Supporting state-of-the-art AI research requires balancing rapid prototyping, ease of use, and quick iteration, with the ability to deploy experiments at a scale traditionally associated with production systems. Deep learning frameworks such as TensorFlow, PyTorch and JAX allow users to transparently make use of accelerators, such as TPUs and GPUs, to offload the more computationally intensive parts of training and inference in modern deep learning systems. Popular training pipelines that use these frameworks for deep learning typically focus on (un-)supervised learning. How to best train reinforcement learning (RL) agents at scale is still an active research area.
In this report we argue that TPUs are particularly well suited for training RL agents in a scalable, efficient and reproducible way. Specifically we describe two architectures designed to make the best use of the resources available on a TPU Pod (a special configuration in a Google data center that features multiple TPU devices connected to each other by extremely low latency communication channels).
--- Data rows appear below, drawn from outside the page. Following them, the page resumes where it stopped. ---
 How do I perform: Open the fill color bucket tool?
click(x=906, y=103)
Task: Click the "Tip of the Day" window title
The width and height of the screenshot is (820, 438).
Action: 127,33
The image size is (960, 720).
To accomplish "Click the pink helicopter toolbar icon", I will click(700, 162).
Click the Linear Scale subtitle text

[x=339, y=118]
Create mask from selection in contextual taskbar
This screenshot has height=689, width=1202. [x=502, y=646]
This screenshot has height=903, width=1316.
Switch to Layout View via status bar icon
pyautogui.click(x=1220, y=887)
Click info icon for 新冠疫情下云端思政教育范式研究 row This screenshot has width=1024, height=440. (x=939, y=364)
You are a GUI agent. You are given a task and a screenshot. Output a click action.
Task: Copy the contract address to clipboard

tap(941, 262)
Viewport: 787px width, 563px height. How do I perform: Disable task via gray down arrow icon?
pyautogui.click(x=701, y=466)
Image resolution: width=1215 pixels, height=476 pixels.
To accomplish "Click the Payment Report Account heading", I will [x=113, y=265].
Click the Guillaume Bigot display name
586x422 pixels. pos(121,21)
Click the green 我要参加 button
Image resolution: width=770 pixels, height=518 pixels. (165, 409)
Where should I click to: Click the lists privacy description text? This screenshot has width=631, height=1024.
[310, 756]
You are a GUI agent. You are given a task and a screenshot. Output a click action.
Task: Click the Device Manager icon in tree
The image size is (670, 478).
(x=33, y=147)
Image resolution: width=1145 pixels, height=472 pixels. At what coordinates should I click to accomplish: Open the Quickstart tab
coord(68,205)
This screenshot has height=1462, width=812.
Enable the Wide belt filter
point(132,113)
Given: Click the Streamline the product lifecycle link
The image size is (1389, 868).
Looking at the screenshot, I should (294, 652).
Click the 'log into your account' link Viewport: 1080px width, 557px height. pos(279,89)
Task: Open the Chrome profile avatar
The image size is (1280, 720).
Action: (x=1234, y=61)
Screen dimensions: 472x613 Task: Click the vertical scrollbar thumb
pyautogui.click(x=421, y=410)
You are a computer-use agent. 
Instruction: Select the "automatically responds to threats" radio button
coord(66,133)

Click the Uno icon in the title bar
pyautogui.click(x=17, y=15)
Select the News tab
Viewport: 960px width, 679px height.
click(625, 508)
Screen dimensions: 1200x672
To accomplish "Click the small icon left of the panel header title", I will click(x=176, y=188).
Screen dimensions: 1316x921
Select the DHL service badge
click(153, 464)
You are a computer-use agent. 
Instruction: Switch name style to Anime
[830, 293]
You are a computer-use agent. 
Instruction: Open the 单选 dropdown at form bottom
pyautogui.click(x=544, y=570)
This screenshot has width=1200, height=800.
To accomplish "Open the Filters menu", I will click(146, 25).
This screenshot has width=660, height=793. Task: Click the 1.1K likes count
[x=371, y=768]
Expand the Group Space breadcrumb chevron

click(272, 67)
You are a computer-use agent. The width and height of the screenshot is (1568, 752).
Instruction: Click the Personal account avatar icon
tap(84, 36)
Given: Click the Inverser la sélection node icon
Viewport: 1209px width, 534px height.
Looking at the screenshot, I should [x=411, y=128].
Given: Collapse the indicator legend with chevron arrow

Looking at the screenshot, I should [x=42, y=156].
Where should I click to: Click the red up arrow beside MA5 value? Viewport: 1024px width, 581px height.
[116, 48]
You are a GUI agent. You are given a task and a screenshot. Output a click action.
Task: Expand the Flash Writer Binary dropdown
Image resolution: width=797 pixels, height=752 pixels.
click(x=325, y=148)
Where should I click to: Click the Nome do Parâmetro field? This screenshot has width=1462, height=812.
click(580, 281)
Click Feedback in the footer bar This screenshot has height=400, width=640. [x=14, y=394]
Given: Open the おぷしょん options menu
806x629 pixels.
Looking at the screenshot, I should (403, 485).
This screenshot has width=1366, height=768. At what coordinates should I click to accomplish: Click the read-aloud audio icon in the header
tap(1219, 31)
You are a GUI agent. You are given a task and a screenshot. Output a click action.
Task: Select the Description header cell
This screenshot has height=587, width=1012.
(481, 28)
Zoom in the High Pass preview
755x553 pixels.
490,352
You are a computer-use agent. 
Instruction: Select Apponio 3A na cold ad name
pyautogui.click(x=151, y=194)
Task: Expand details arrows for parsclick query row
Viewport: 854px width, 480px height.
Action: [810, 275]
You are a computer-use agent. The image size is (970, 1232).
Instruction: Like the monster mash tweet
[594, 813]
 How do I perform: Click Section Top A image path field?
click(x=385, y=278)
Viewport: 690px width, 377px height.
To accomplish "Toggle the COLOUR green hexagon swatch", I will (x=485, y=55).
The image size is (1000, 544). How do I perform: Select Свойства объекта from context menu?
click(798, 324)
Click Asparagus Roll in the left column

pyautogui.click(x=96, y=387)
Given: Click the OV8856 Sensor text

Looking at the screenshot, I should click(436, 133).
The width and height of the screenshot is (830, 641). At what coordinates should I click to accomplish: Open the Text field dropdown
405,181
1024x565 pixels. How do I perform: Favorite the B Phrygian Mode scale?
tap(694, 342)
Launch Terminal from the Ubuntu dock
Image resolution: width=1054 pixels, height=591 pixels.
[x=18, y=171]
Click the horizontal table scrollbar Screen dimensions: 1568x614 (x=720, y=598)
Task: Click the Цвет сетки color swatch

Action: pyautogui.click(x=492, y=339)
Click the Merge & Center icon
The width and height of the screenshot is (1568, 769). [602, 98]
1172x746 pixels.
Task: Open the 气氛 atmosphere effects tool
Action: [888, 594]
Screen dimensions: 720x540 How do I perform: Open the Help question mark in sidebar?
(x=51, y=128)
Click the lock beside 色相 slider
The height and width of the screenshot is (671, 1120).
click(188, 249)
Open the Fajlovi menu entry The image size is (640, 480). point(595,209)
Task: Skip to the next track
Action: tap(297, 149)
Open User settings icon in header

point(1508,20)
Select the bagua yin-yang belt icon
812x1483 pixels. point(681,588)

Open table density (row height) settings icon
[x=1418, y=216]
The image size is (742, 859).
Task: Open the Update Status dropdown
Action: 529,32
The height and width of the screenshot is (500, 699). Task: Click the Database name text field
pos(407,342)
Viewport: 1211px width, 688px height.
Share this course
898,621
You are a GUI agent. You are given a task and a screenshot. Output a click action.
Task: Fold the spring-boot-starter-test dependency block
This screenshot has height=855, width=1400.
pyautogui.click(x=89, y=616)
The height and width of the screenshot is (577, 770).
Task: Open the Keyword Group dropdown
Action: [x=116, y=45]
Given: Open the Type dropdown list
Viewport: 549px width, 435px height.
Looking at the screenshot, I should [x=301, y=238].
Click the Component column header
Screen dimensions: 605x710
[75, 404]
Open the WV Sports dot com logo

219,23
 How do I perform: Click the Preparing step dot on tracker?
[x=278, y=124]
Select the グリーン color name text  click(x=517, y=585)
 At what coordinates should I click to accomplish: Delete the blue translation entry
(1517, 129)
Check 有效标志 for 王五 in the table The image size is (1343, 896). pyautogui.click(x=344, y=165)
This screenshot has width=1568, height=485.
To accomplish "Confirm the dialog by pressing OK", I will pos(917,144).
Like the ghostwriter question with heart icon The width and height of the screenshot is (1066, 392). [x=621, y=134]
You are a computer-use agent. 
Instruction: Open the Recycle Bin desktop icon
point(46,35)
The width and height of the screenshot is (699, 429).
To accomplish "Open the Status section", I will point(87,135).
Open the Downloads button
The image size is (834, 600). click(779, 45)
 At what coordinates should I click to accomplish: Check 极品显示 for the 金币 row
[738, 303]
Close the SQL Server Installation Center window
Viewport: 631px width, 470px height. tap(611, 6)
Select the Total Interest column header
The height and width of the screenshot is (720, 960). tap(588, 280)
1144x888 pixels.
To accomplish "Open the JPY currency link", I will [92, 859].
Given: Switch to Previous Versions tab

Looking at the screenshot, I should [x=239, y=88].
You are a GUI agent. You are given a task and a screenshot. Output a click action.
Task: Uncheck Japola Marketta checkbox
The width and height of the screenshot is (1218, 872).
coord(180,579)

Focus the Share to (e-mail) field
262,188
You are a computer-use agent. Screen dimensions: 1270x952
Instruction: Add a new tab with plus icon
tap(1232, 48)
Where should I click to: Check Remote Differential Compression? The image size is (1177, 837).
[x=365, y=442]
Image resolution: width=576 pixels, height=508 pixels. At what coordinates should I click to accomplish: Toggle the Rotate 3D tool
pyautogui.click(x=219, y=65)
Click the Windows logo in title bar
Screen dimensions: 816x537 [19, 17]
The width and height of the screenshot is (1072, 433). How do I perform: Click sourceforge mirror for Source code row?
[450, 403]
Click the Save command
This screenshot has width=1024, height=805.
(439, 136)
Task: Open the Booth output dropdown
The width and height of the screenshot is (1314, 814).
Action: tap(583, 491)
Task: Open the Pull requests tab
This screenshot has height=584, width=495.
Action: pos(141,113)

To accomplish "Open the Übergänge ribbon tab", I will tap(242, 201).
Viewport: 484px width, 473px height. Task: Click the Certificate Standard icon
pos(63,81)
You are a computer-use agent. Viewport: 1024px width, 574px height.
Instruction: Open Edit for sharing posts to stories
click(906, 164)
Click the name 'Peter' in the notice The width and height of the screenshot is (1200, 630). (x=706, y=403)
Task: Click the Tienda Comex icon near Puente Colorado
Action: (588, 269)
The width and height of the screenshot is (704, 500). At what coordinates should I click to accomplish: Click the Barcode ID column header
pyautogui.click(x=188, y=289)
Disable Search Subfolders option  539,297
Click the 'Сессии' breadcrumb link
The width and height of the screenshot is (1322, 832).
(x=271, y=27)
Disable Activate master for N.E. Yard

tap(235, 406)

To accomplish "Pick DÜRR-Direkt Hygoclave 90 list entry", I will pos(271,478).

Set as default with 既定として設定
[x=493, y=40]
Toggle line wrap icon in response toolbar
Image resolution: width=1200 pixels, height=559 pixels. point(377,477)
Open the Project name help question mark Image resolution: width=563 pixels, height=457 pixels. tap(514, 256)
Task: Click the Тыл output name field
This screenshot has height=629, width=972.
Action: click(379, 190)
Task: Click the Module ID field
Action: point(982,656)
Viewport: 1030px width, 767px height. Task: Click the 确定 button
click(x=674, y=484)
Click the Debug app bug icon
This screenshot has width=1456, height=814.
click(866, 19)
Figure 4: (a) FPS for Anakin, as a function of the number of TPU cores, ranging from 16 (ie. 2 replicas) to 128 (ie. 16 replicas). (b) FPS for a Sebulba implementation of IMPALA’s V-trace algorithm, as a function of the actor batch size, from 32 (as in IMPALA) to 128. (c) FPS for a Sebulba implementation of MuZero, as a function of the number of TPU cores, from 16 (ie. 2 replicas) to 128 (ie. 16 replicas).
Anakin: When using small neural networks and grid-world environments an Anakin architecture can easily perform 5 million steps per second, even on the 8-core TPU accessible for free through Google Colab.
This can be very useful to experiment and debug research ideas in the friendly Colab environment. In Figure 4a we show how, thanks to the efficient network connecting different TPU cores in a Pod, performance scales almost linearly with the number of cores; the collective operations used to average gradients across replicas appear to cause only minimal overhead.
In a recent paper by Ohet al2021 Anakin was used, at a much larger scale, to discover a general reinforcement learning update, from experience of interacting with a rich set of environments implemented in JAX. In this paper, Anakin was used to learn a single shared update rule from 60K JAX environments and 1K policies running and training in parallel.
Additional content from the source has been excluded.